Emanuela Felici

Personal information
- Full name: Emanuela Felici
- Nationality: San Marino
- Born: 22 December 1980 (age 45) Borgo Maggiore, San Marino
- Height: 1.61 m (5 ft 3+1⁄2 in)
- Weight: 60 kg (132 lb)

Sport
- Sport: Shooting
- Event: Trap (TR75)

= Emanuela Felici =

Sammarinese sport shooter

Emanuela Felici (born 22 December 1980 in Borgo Maggiore) is a Sammarinese sport shooter. She represented her nation San Marino in two editions of the Olympic Games (2000 and 2004), finishing seventh each in the process. Considered one of the world's top female trap shooters, Felici pocketed two career bronze medals at the 2002 European Championships in Lonato del Garda, Italy, and at the 2007 ISSF World Cup Series in Maribor, Slovenia.

==Biography==
Felici made her official debut at the 2000 Summer Olympics in Sydney, where she wound up to seventh in the inaugural women's trap with a score of 64 hits, narrowly missing a spot for the final round by just a single point behind Russia's Yelena Tkach. Felici was also appointed by the San Marino Olympic Committee (Comitato Olimpico Nazionale Sammarinese) to carry the national flag in the opening ceremony.
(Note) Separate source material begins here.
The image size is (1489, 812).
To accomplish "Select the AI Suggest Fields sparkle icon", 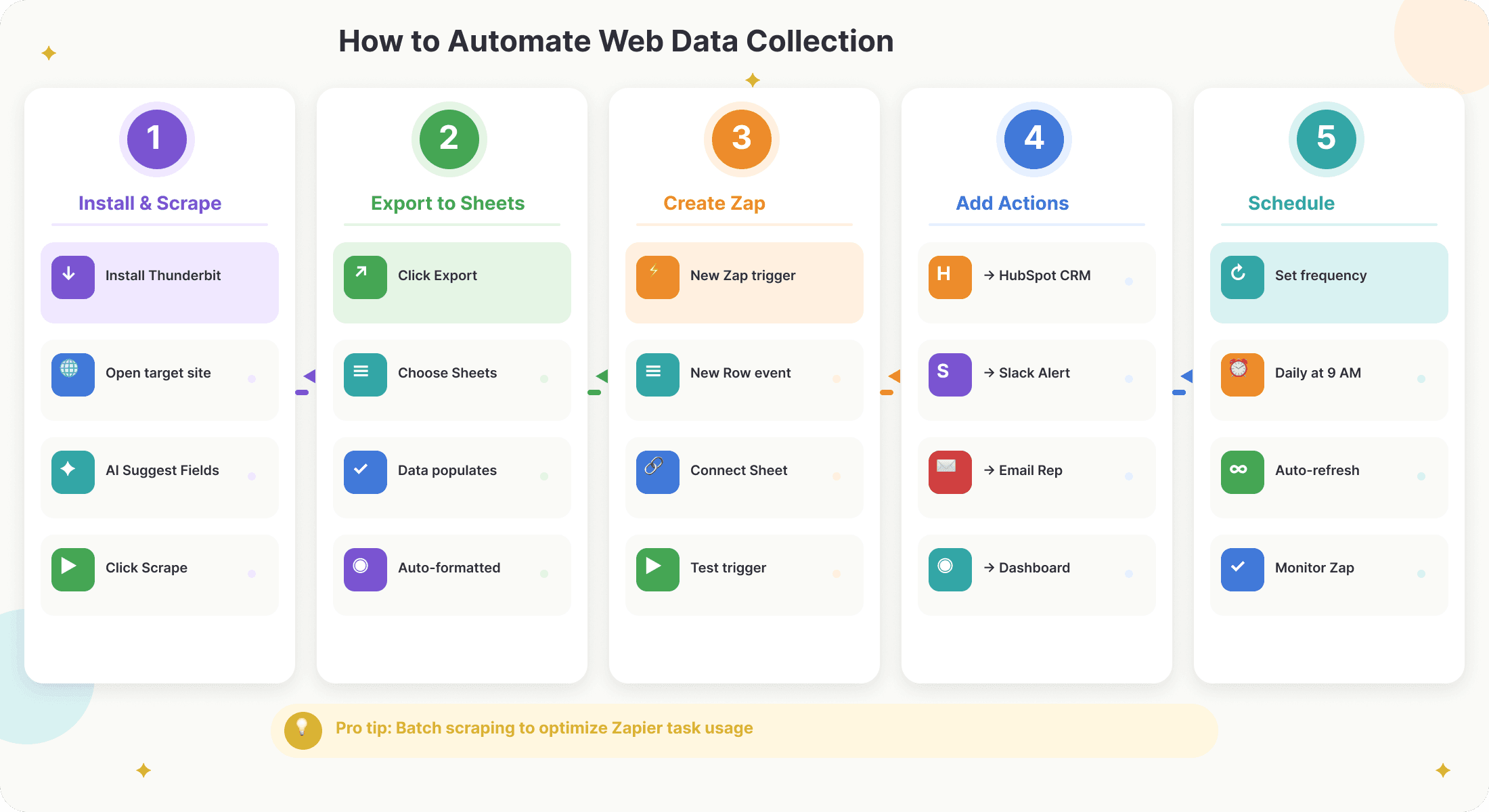I will [72, 470].
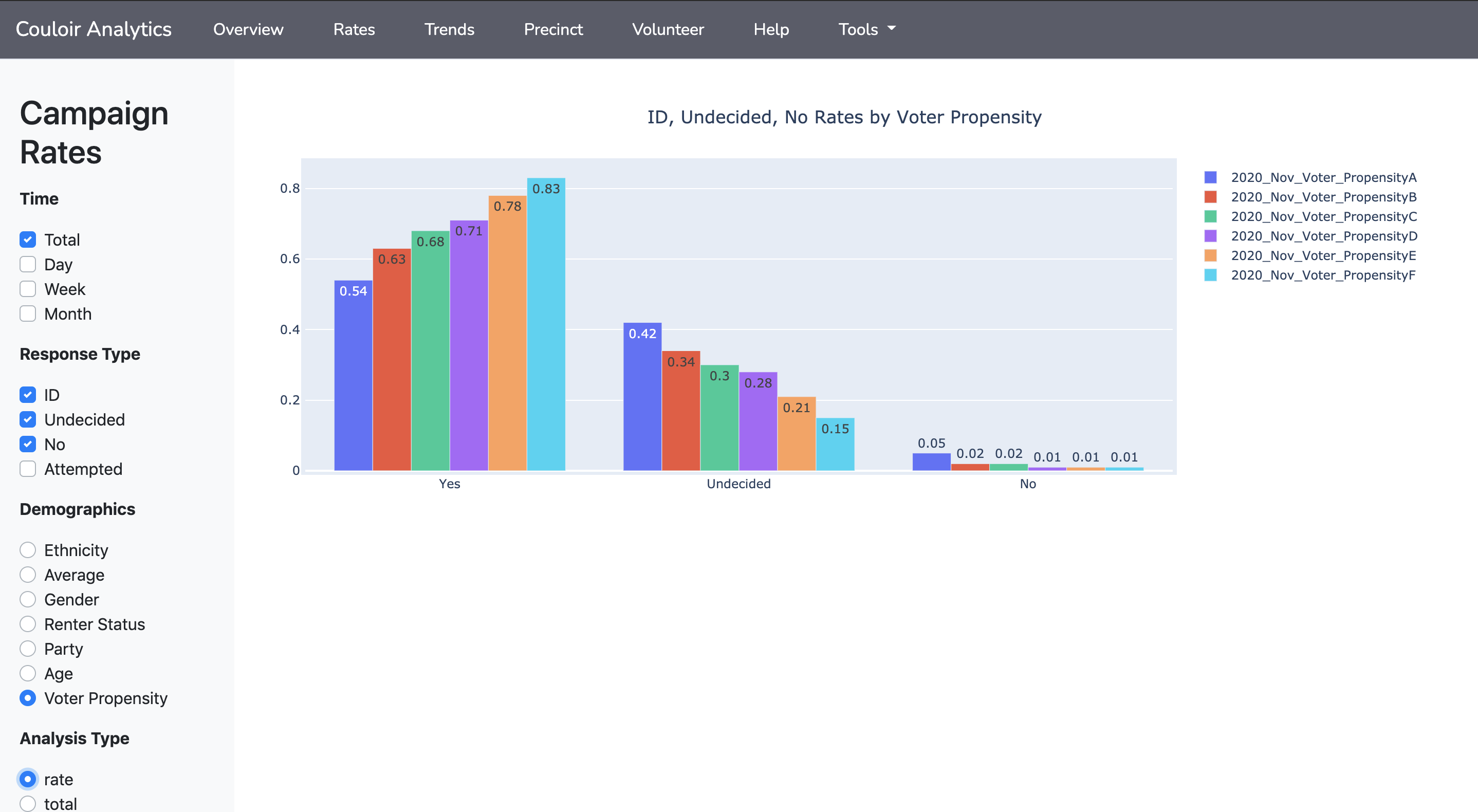Go to the Trends page
Image resolution: width=1478 pixels, height=812 pixels.
pyautogui.click(x=449, y=29)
At the 2004 Summer Olympics in Athens, Felici qualified for her second Sammarinese squad, as a 23-year-old, in the women's trap by finishing ninth and securing an Olympic ticket from the 2003 ISSF World Cup series in Granada, Spain. She amassed a total score of 60 hits out of 75 targets in the qualifying stage, but fell abruptly in a shoot-off for the final round against South Korean shooter and eventual bronze medalist Lee Bo-na by 2 to 1, matching her position from the previous Games in the process.